Our approach differs from those of others who have employed various means such as induction of hypertension. Medically induced hypertension improves brain perfusion and has been shown to ameliorate stroke symptoms beyond the thrombolysis window [6, 7]. We were unable to stabilize our patient’s condition with such conservative measures. Also, it is possible that medically induced hypertension using vasopressors on the long term could pose a risk of damage in other vascular beds given a patient’s vascular risk factors [1]. Even so, keeping her hypertensive in hospital was difficult suggesting that continuation of such therapy as an outpatient would be impracticable. Had carotid dissection been confirmed on initial angiography, anticoagulation could have been an option of medical therapy. Nonetheless, we were unable to achieve neurological stability with medical therapy that consisted of antiplatelet therapy and attempts at keeping the patient hypertensive. Revascularization of acute carotid occlusion with thrombolysis and device-assisted approaches is promising in the acute stroke setting [8]. Complications of such revascularization (procedures and thrombolysis) and lack of palpable benefit limit the use of this therapeutic approach beyond the acute stroke period. Typically, it is unlikely that our patient would be a candidate for aggressive interventions to reopen the occluded carotid artery given her presentation with initial negligible deficits. No doubt, her development of neurological worsening despite conservative measures helped direct our therapeutic approach. With the risk of hemorrhage from thrombolysis, we considered mechanical thrombectomy as an alternative method of intervention. However, we wanted to avoid abrupt recanalization of the occluded artery that could precipitate reperfusion injury especially in the setting of a subacute infarct. Therefore, we decided on urokinase infusion with the goal of slow carotid recanalization. Although recent reports highlight the feasibility of delayed reperfusion modalities [9, 10], it remains to be determined whether our approach was the optimum in the clinical setting. A systematic evaluation of the approach, including long-term clinical outcomes, is needed before it can be recommended.

Other treatment options appeared to be of limited value in addressing the patient’s misery from neurological fluctuations.
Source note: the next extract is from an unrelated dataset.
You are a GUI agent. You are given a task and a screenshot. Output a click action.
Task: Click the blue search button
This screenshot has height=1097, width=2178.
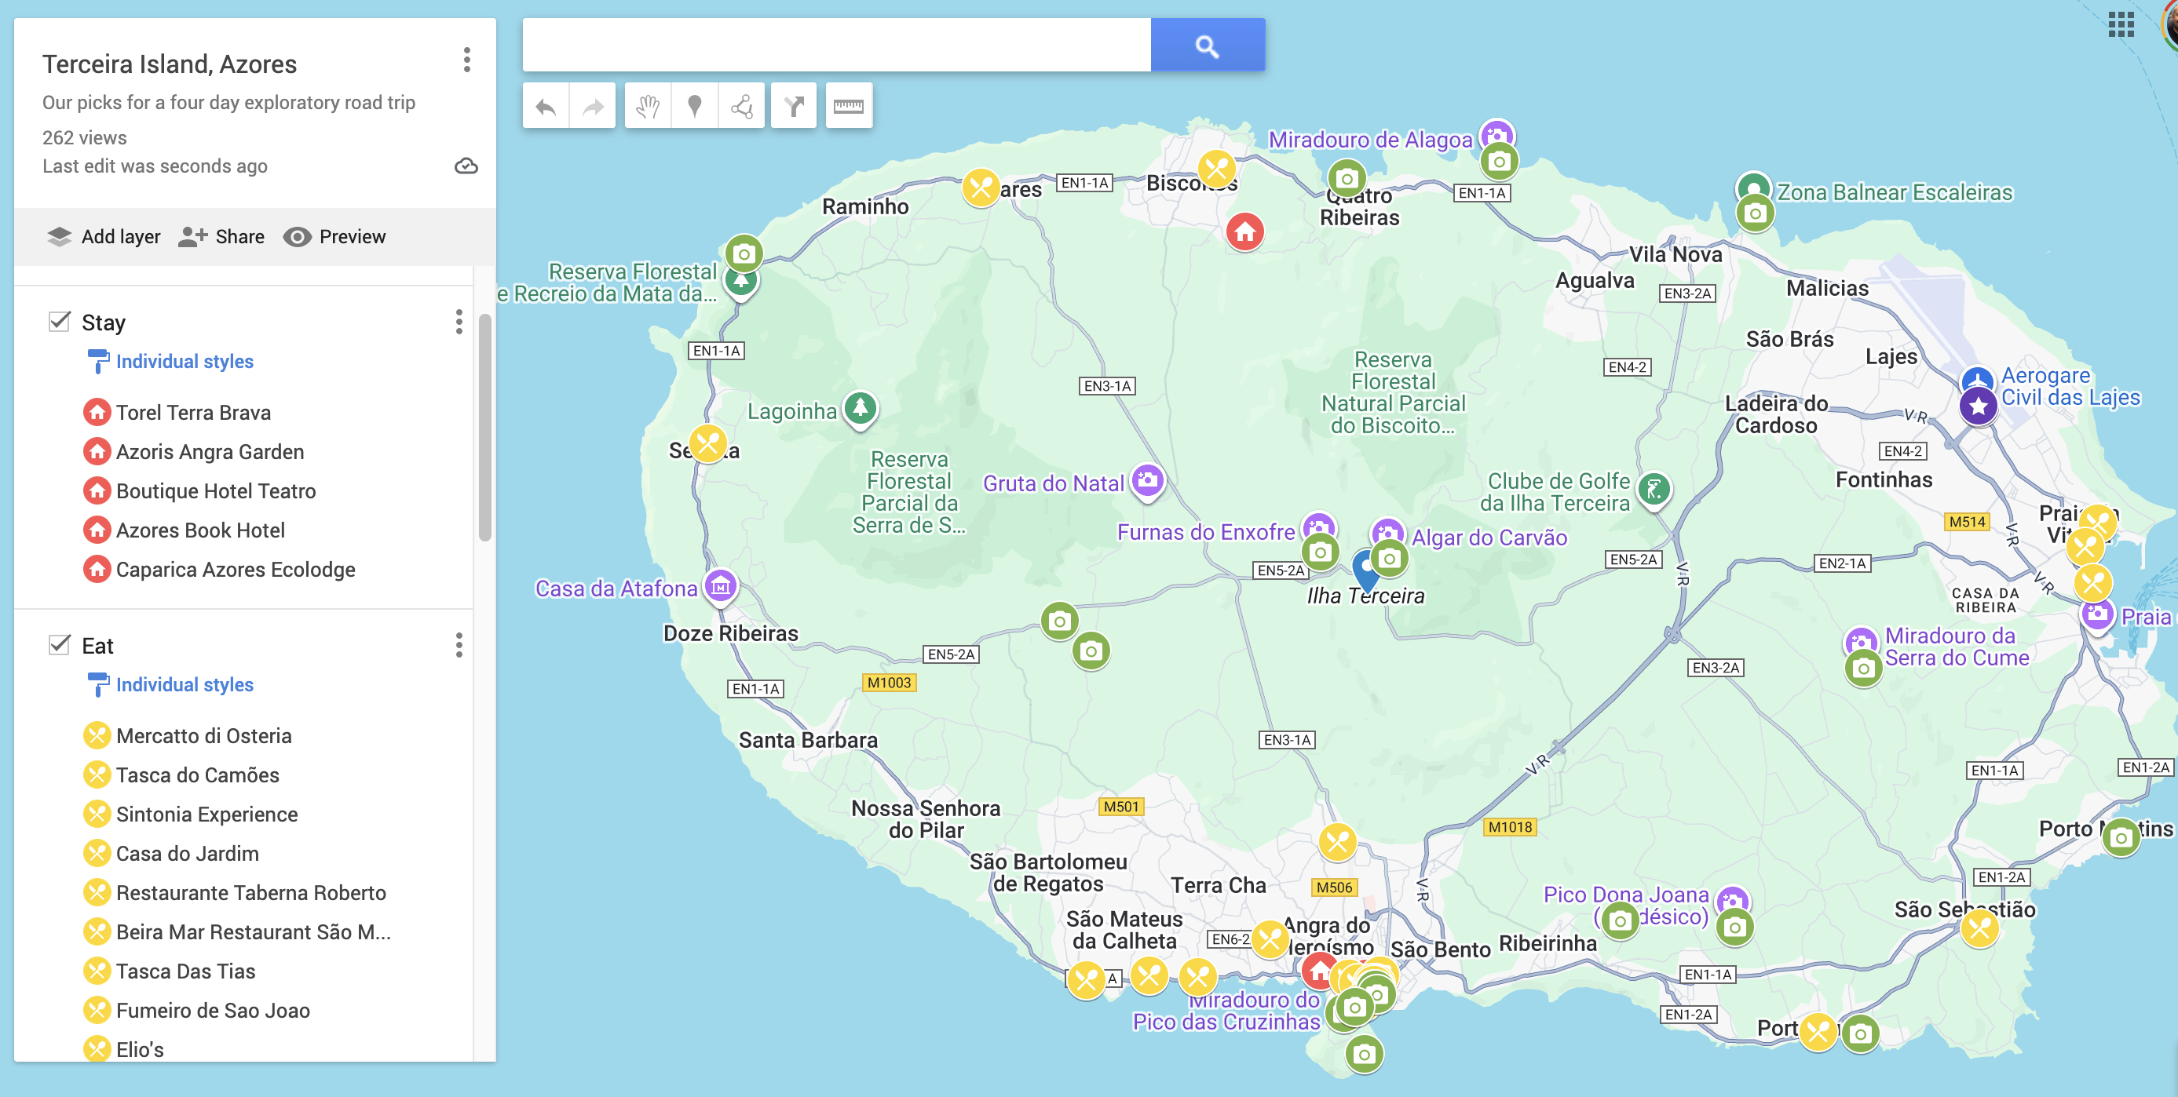pos(1207,46)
Arterial bypass surgery would be unlikely to ameliorate the symptoms that early after the stroke. Moreover, its benefits in stroke patients remain unclear. Though not common, carotid endarterectomy (CEA) has been reportedly successful in some patients with acutely occluded ICA [11]. In our patient, the location of the carotid occlusion made such surgical revascularization untenable. In such tenuous vascular locations, revascularization using stent placement can be successfully achieved in patients with acute carotid occlusion and subacute infarcts [12]. In conclusion, we demonstrate that delayed and closely monitored intra-arterial therapy followed by stenting of residual atherosclerotic stenosis is achievable in a patient presenting with a subacute ischemic stroke and neurological fluctuations. In such a case, brain imaging showing evidence of substantial brain tissue at risk with absence of hemorrhagic transformation is useful in facilitating management decisions.

Disclosure

The views expressed in this paper are those of the authors and do not necessarily represent the official position of their employers, including the U.S. Food and Drug Administration.